I can’t say that I wasn’t warned about farm ownership. Thoreau is clear about the hazards:

I see young men, my townsmen, whose misfortune it is to have inherited farms, houses, barns, cattle, and farming tools; for these are more easily acquired than got rid of. Better if they had been born in the open pasture and suckled by a wolf, that they might have seen with clearer eyes what field they were called to labor in. Who made them serfs of the soil? Why should they eat their sixty acres, when man is condemned to eat only his peck of dirt? Why should they begin digging their graves as soon as they are born?

I read these lines with glee as an unlanded and untethered twenty-year-old, and they have never been far from my mind in the years since, bubbling up to the foreground of my consciousness at title company closing tables and Home Depot checkout lines. I’ve always kind of regarded Thoreau’s warning as a sort of metaphorical exhortation about the dangers of material possessions generally, not farm ownership specifically. Once again I am reminded that it’s always a danger to abstract Thoreau too far from the particular thing he describes. A pond bottom, a mountain ridge, or a farm may point at some other truth, but it’s never just a symbol of a spiritual fact. A pond is a pond, a mountain is a mountain, and in this case, a farm really is a farm.

My farmhouse has occupied nearly every non-working[1], waking minute of my life since we closed on it in October. Sometimes the work is a joy,  as it was yesterday when I was jointing the edges of cherry shelves with a no. 5 Stanley plane in spring sunshine. If there is a more elegant tool than a well-tuned jack plane I haven’t come across it.   Other times the work does indeed feel like a march towards death, as when I pulled rotten plaster and mouse droppings and insulation down on my head in search of something, anything, sound to which I could anchor a new ceiling. Or when I nearly cut the top of my right thumb off reaching blindly into my tool box in search of a phillips screw driver, finding only the edge of an open PEX cutter. That thumb has almost healed enough to allow me to button shirts or buckle carseats without excruciating pain, and this is a good thing, because I’ve recently lost pain-free use of my left index finger to a nasty splinter.
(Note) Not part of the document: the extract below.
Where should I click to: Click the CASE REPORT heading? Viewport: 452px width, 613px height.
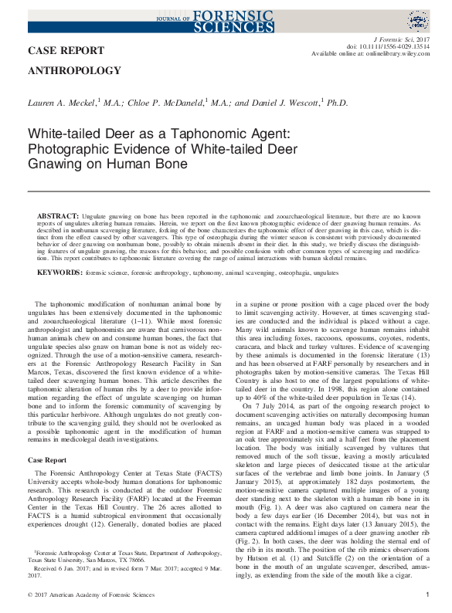pos(66,51)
But the thing is, my children who are directly in line to someday inherit the farm, its house, its barn, its tools, they love it. On Sunday afternoon I hung a hammock with them at the edge of the woods and the meadow to loaf in the first truly warm day of the spring: “you can read books with them and maybe even snooze a bit with them,” Kerstin told me optimistically as she climbed into the car to run to the grocery store unencumbered. I lay in the bottom of the hammock trying to steal a few moments of sleep, but they quickly imagined the hammock into a ship on the high seas. Small knees and feet and elbows kneeled and stepped and pressed on me as my children took turns climbing to the hammock’s prow to lean out over the prairie grass as a figurehead and to hike out over its nylon gunwale. These inadvertent steps I could mostly ignore, but eventually my children interrupted whatever snatches of sleep (seconds really, definitely not minutes) I had stollen with shark attacks and giant swells that swayed and rolled the hammock-ship. I finally abandoned my attempts to sleep in favor of landing shrieking and laughing sharks.

I love the farm too, now that I’ve had a few moments to enjoy it. Last night I read eighty pages of Nikolaus Butler’s The Hearts of Men for pleasure while my family slept. Sensing that I was reading far too late into the night, I turned off the light exhausted. I couldn’t sleep though, so I got up, made myself some herbal tea, and set up shop to do some writing in my Morris chair. It was the first time I had read for pleasure in a long time and the first time I sat in a chair in the living room, even though I had lived in the house for two weeks. I had often imagined myself reading and writing in the house as I worked on it, and these few stolen minutes late at night were a joy that I paid for with a sort of literary hangover this morning.

[1] Working, here, means reading and summarizing seventeenth-century books of travel as I promised I would do in my fellowship application.